So I generally try to avoid interactions with people (especially those which have potential to irritate me :) when I'm hungry. Sometimes, this second variety of anger is useful - there are some kinds of people who only listen when shouted at. But what I've to cultivate more is the ability to dissociate the inner "me" from the anger going on outside, so that the work gets done without disturbing the inner calm. In short, a work in progress.

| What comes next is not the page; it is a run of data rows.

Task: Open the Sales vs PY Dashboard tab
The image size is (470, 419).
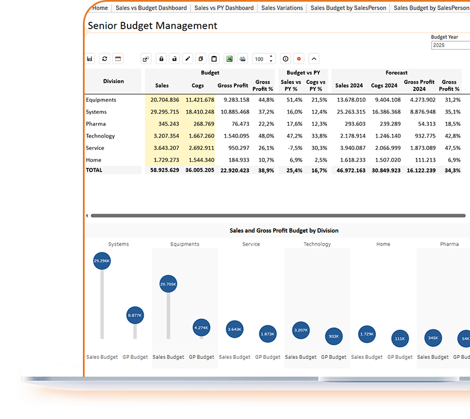Action: [x=224, y=8]
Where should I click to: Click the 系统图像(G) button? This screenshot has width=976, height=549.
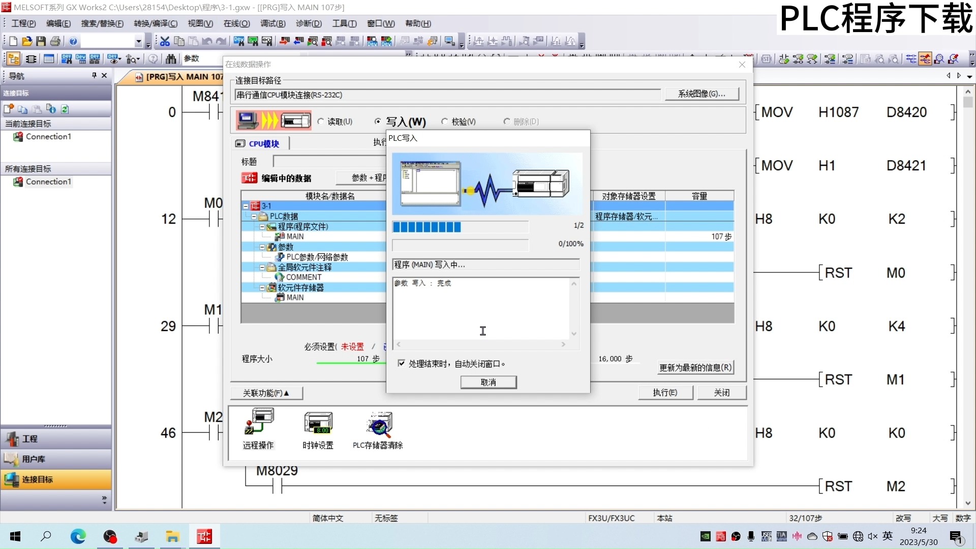click(702, 94)
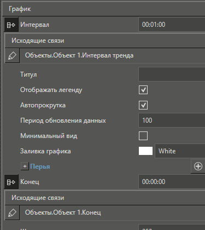Image resolution: width=205 pixels, height=230 pixels.
Task: Click the Интервал field showing 00:01:00
Action: click(172, 25)
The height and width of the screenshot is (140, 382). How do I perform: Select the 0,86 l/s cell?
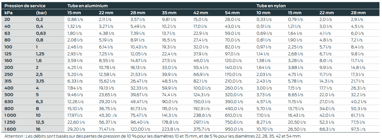pos(75,19)
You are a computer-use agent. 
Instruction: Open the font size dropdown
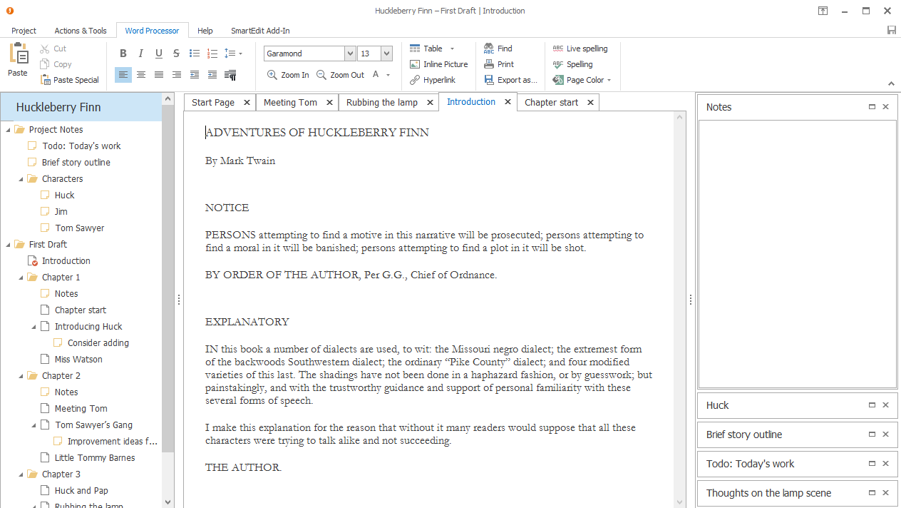point(386,53)
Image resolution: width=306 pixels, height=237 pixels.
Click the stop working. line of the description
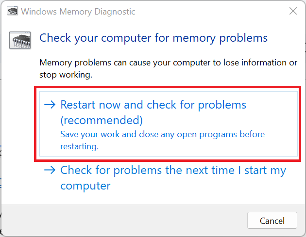click(x=66, y=75)
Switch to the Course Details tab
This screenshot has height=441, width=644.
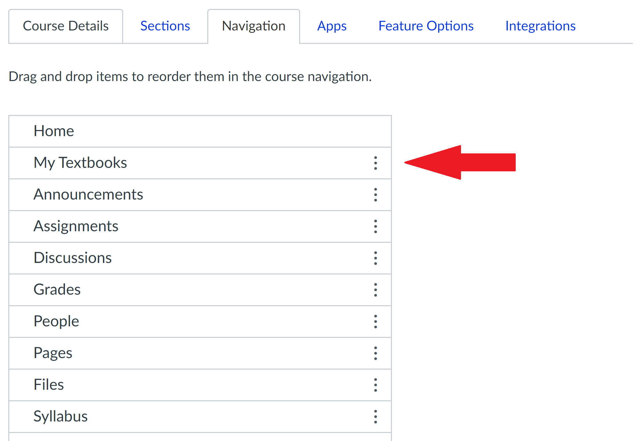66,26
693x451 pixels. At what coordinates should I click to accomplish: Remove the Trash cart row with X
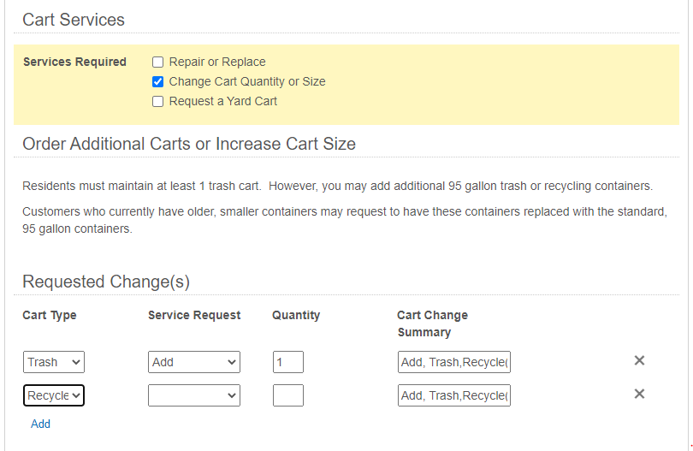pos(639,361)
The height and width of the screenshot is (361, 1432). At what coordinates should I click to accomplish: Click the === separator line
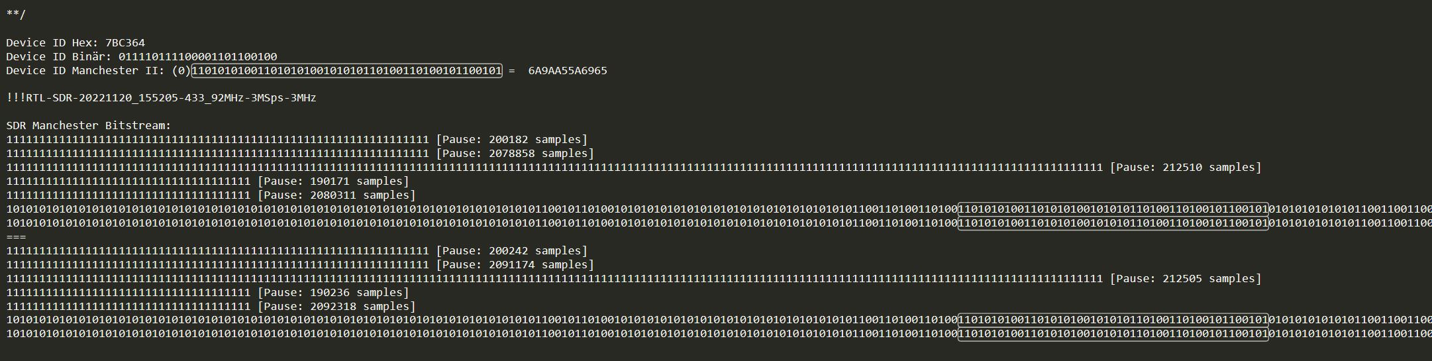tap(16, 236)
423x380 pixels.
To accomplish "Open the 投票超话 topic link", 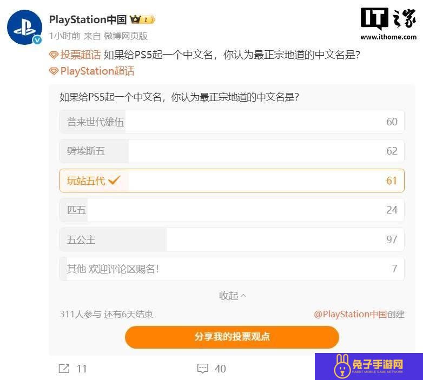I will point(81,55).
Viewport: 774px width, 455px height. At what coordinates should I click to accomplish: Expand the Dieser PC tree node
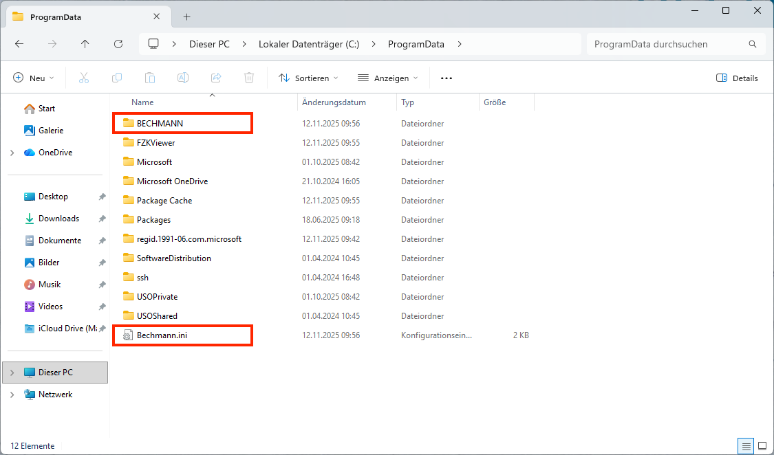point(12,373)
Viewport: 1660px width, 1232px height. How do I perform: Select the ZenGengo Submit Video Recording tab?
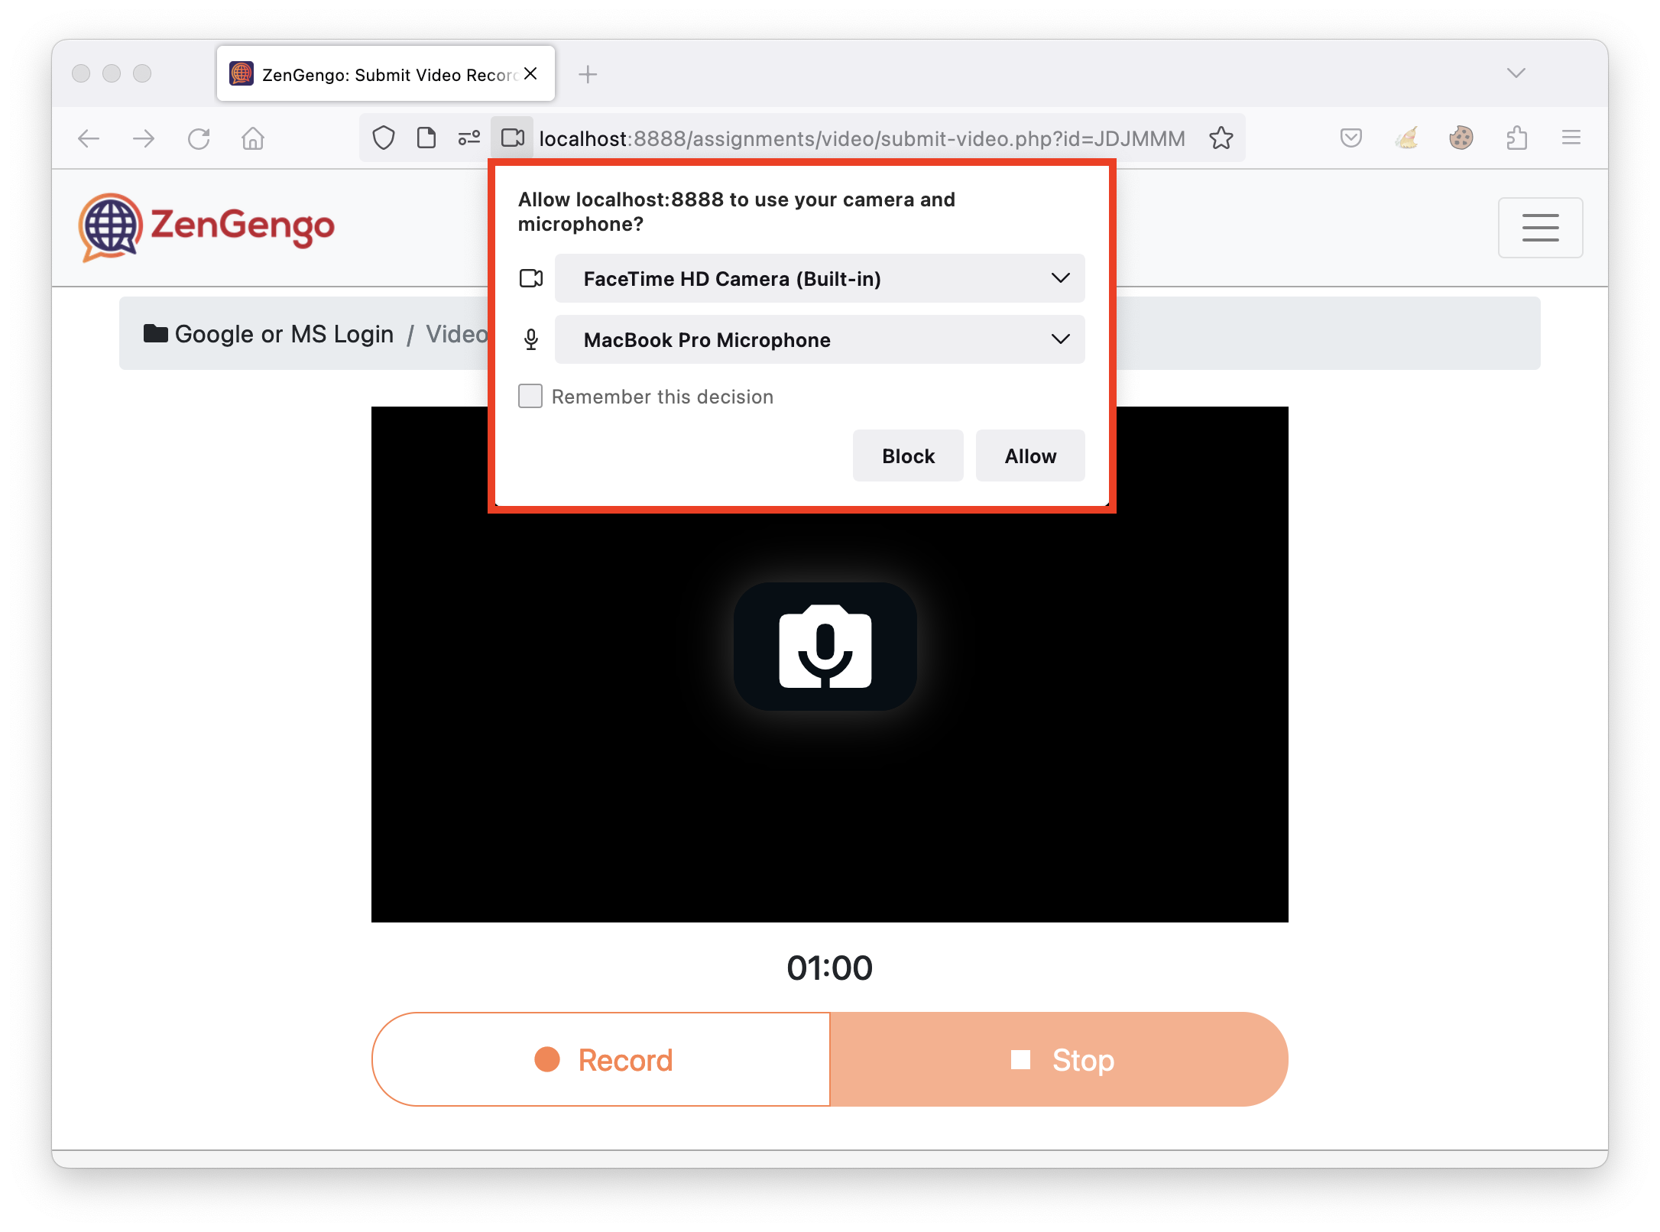[386, 75]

Then there are also people whom I've hurt unintentionally, who would have a pretty dim view of me. Again, a very large number of people. That usually stems from my "inflexibility" which some people tell me is a defect, but I'm somewhat reluctant to admit. But by the duck test - if it quacks like a duck, if it swims like a duck, it's a duck - if it causes hurt to others, it's a defect. That is, I've not mastered "Sathyam brooyath, Priyam brooyath, Na brooyath Sathyam Apriyam" (Speak truth, but in a pleasing way) - or as You say, "You cannot always oblige, but you can always speak obligingly". This is another aspect where I fall short. How I deal with this is by avoiding situations which would irritate me or cause me to answer brusquely, and to prefer email, or in the earlier days, hand-written letters. And to never reply to email in anger. As You say, "If it is something good, do it immediately. If it is something which may not be good, take your time. Reflect over the pros and cons. Only then, act." So I have a blanket rule of deferring email replies to the  next day, if I feel irritated while typing it.

During the incident below, I was walking along the path where You are moving in this photo. Photo from the internet.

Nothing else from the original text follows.